Le débat sur les accommodements touche directement la mission éducative du Mouvement Humanisation qui vise à faire respecter le droit inaliénable de chaque humain, et plus particulièrement celui des enfants et des adolescents, à une éducation et à une éthique humanisantes puisqu’ils naissent humains qu’en potentiel. Ce droit n’est pas respecté actuellement faute de programmes d’humanisation fondés sur une science et un art du développement humain, et adaptés à chaque catégorie d’âge. Ce qui est en jeu dans le présent débat n’est rien de moins que la conception qu’un peuple se fait du monde, de la vie, de l’humain, de la société, de l’éducation et de lui-même, ainsi que des valeurs et des normes qui donnent un sens et une direction à la vie individuelle et collective de ses membres.
Le peuple québécois, par l’entremise de son gouvernement, a la responsabilité morale de faire respecter le droit inaliénable de chaque nouvelle génération à une éducation et à une éthique humanisantes. En respectant ce droit, on s’attaque directement à la racine des problèmes d’accommodement qui s’amplifieront davantage si nous ne désamorçons pas rapidement cette bombe culturelle qui menace les démocraties de l’intérieur suite à un pluralisme grandissant.

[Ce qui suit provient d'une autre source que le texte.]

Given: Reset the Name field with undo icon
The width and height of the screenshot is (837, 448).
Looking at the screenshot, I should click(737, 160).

Le nouveau programme Éthique et culture religieuse, prévu pour septembre 2008, offre une chance unique aux Québécois de respecter enfin le droit de leurs enfants à une éthique humanisante sans endoctrinement religieux. Cette éthique naturelle sera vraiment émancipatrice et unificatrice à la condition expresse de la séparer de l’enseignement religieux puisque ce sont deux façons totalement opposées de concevoir la réalité. Sinon, nous continuerons de laisser faussement croire aux futures générations que l’éthique est constitutive de la religion et qu’on ne peut pas être moral si on n’est pas croyant. C’est ce que les clergés ont toujours laissé sous-entendre pour apeurer le bon peuple et l’attirer dans leur giron.
Le Québec possède actuellement toutes les connaissances, tous les experts, toutes les institutions pour se doter rapidement d’une éthique humanisante qui constitue le cœur de toute éducation humanisante. Est-ce que le Québec saura saisir cette occasion inouïe qu’offre le nouveau programme d’éthique d’unir tous ses citoyens dans un projet commun fondé sur leur commune nature et capable de donner un sens et une direction autant à leur vie individuelle que collective? Voilà le véritable enjeu de la Commission Bouchard-Taylor et du nouveau programme Éthique et culture religieuse.